September 11, 2017 | By: | Agronomy

Preparation is Key to a Successful Corn Harvest

As hard as it is to believe, corn harvest season is upon us. What are a few important topics we should be addressing during combining season?

A couple of the questions I normally get in the fall are 1) How wet should my corn be at harvest? And 2) How can I minimize header loss?

How wet should my corn be at harvest?

Although it is hard to know what moisture we’ll be dealing with this fall as I sit down to write, we normally have two extremes that drive the question: too wet or too dry.

The ‘too wet’ situation is a harvest timing and storage issue; too dry is more of a harvesting issue. My ideal range is 17-23 percent moisture for harvesting corn. This range is something to shoot for but could be expanded with acreage constraints, timing, or storage needs.

Why is 23 percent my high end of the range? It is the point where grain can be safely stored in a natural air bin over winter without the chance of the kernels freezing together. Many new corn producers in the Red River Valley region rely on this type of drying. It is a nice way to harvest grain quickly and normally leads to good grain quality when dry.

Corn in the upper 20s has a chance for greater mechanical damage as well, leading to reduced storage time and chances for lower test weights.

Corn that is too dry at harvest can be an issue, as well, which is what we’ve encountered more often in recent years. Gathering loss includes ears missed or lost by the machine, kernels shelled and lost by the stalk rolls or cornhead, which is where most harvest loss occurs.

Threshing/separating losses are found behind the machine. Threshing losses are from kernels not properly shelled from the ear while separating losses occur from kernels that are not separated from the cobs, husks, or leaves.

How can I minimize header loss?

Speed is key in reducing header loss with dry corn. Ground speed needs to be in a good ratio to roller speed. Plants should be pulled straight down through the header. If plants are leaning forward before being pulled down, the ground speed is too fast. Stalks that violently fly through the header indicate that ground speed is too slow in relation to roller speed.

Deck plate adjustment is also very important. Spacing that is too wide will lead to butt shelling of the ear. Spacing that is too narrow will lead to higher than normal leaves and stalks, which makes it harder for the combine to separate the grain from the trash.
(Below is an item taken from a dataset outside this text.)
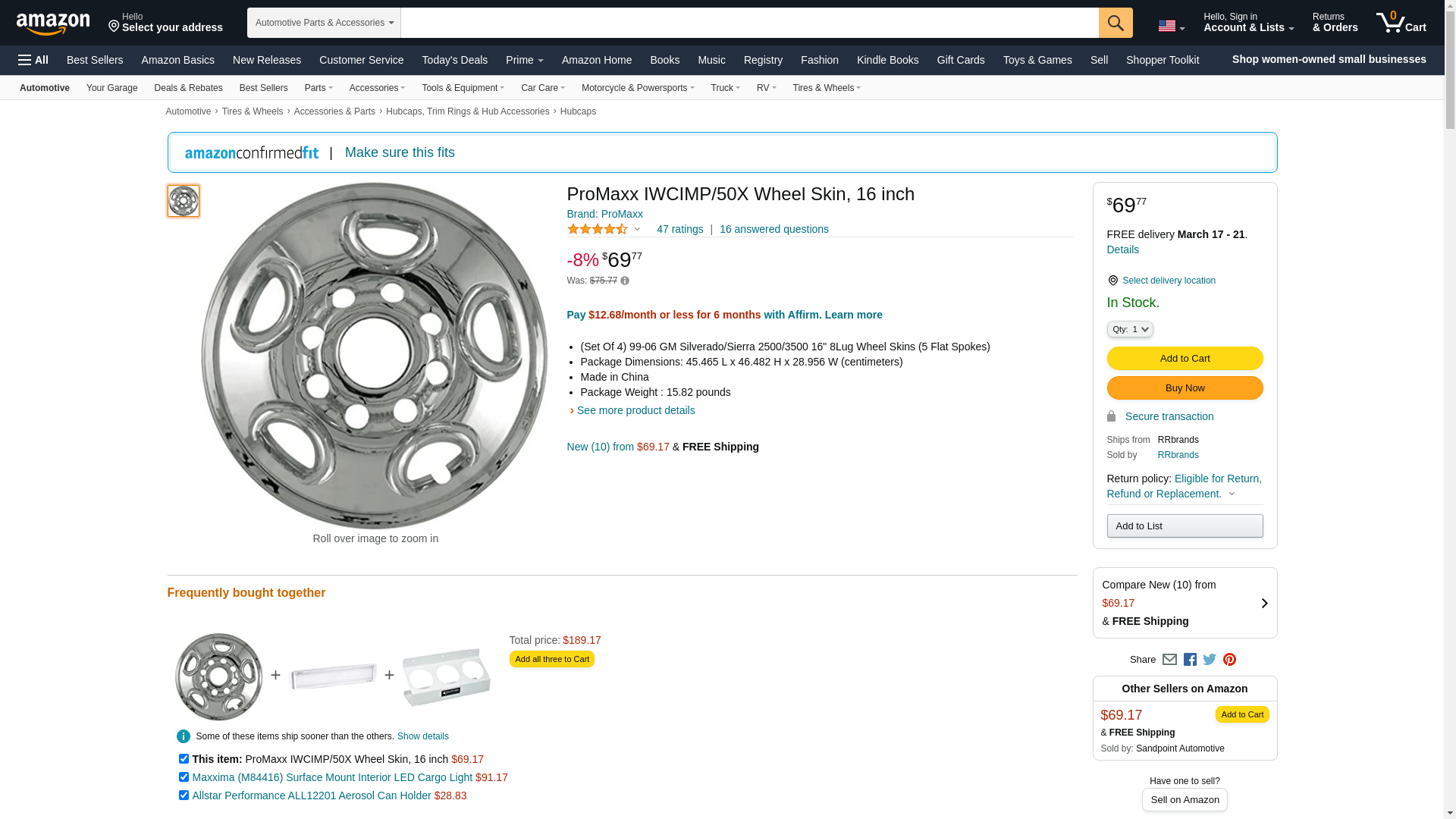Click the info icon beside the Was price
The plates should be set to 1/8” bigger than the average stalk size for the field. On-the-go adjustments have made this easier but it’s important to check for wear and spacing before you begin. I suggest checking for harvest loss periodically throughout harvest, not just in the beginning. Just two kernels per one square foot is nearly equal to 1 bu/A of lost corn.

We want to harvest and sell every kernel we produce. Proper maintenance and adjustments during harvest are critical in achieving this. Typical drying rates in the field are not very high and normally will not change too much. Don’t wait too long and give up good harvesting days to try and save a couple points.

Adam Spelhaug, Agronomy Lead CCA

Adam Spelhaug

As the agronomy manager, Adam Spelhaug works diligently to determine the best genetics for our region, bringing growers what they need in their fields. Adam has been making his mark on Peterson Farms Seed since 2005. When he’s not discovering genetic breakthroughs, Adam can be found spending time with his family, golfing or bowhunting. He’s a North Dakota State University alumnus, and he’s proud of it. Don’t take any UND green into his office.